Per-tool latency, apigateway upstream latency, and tool-call counters are now scrapable out of the box during sizing exercises and incidents.

Idempotent meter-provider shutdown (#449)

The OTel SDK MeterProvider.Shutdown returns reader is shutdown on the second call. With the new default surfacing a real provider in tests, Platform.Close invoked twice would error. Metrics.Shutdown is now guarded by sync.Once with a cached error, and the call goes through an injectable shutdownFn so the error path is testable without forcing the SDK to misbehave.

Graceful shutdown wiring (#449)

cmd/mcp-data-platform/main.go was calling platform.Close() but never platform.Stop(). Every lifecycle.OnStop callback registered by the embed-jobs subsystem (worker, reaper, reconciler, LISTEN/NOTIFY listener) was being abandoned mid-flight on SIGTERM, leaving worker goroutines running while the DB pool closed underneath them.

Fixes:

  • closeServer now calls platform.Stop(ctx) with a 10s bounded context before platform.Close().
  • The embed-jobs OnStop closure is extracted into Platform.stopAPIGatewayEmbedJobs and runs each Stop call inside a new boundedStop helper that races the work against ctx.Done. A hung component cannot stall past the bounded deadline. Abandoned jobs are safe because their PostgreSQL leases expire and another replica reclaims them.

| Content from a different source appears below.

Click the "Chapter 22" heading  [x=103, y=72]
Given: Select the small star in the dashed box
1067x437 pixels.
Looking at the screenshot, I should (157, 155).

api_get_endpoint_schema surfaces full OpenAPI 3.1 contract (#450)

The schema flattener walked only properties and items, silently dropping three patterns that are canonical in OpenAPI 3.1:

  • oneOf: [$ref, {type: "null"}] (the 3.1 replacement for the 3.0 nullable: true keyword) collapsed to an empty object. Both the inlined $ref and the null branch disappeared. Same for anyOf and allOf.
  • Response headers blocks were stripped. Callers had no signal about Location on a 301, Retry-After on a 429, ETag / Last-Modified on cache-aware endpoints, or custom headers.
  • const values on properties (common as JSON:API discriminator fields, e.g. type: "show") were dropped, leaving an unconstrained string. enum with a single value followed the same code path.

Fixes:

  • ResponseDetail gains a Headers map[string]HeaderDetail field, marshaled as headers with omitempty.
  • New flattenResponseHeaders helper emits per-header description, required flag, and schema.
  • populateSchemaCompounds now recurses into oneOf / anyOf / allOf / not via a new flattenSchemaRefs helper. $ref branches get inlined by the existing schemaToValue recursion; type: "null" branches are preserved. The same maxSchemaDepth cap that protects against recursive schemas still applies.
  • populateSchemaScalars now copies s.Const alongside the existing scalar keywords.

Five new tests against a JSON:API style OpenAPI 3.1 fixture exercise every reported pattern, including nested cases (anyOf inside array items).

Operator impact

Existing installs

A rolling restart will start exposing /metrics on :9090. If you do not want that, set OTEL_METRICS_ENABLED=false in the deployment env. If you do want it but the port is not yet allowed in your NetworkPolicy, scrapers will fail until you allow it. The endpoint is unauthenticated by design (isolated listener); restrict with a NetworkPolicy.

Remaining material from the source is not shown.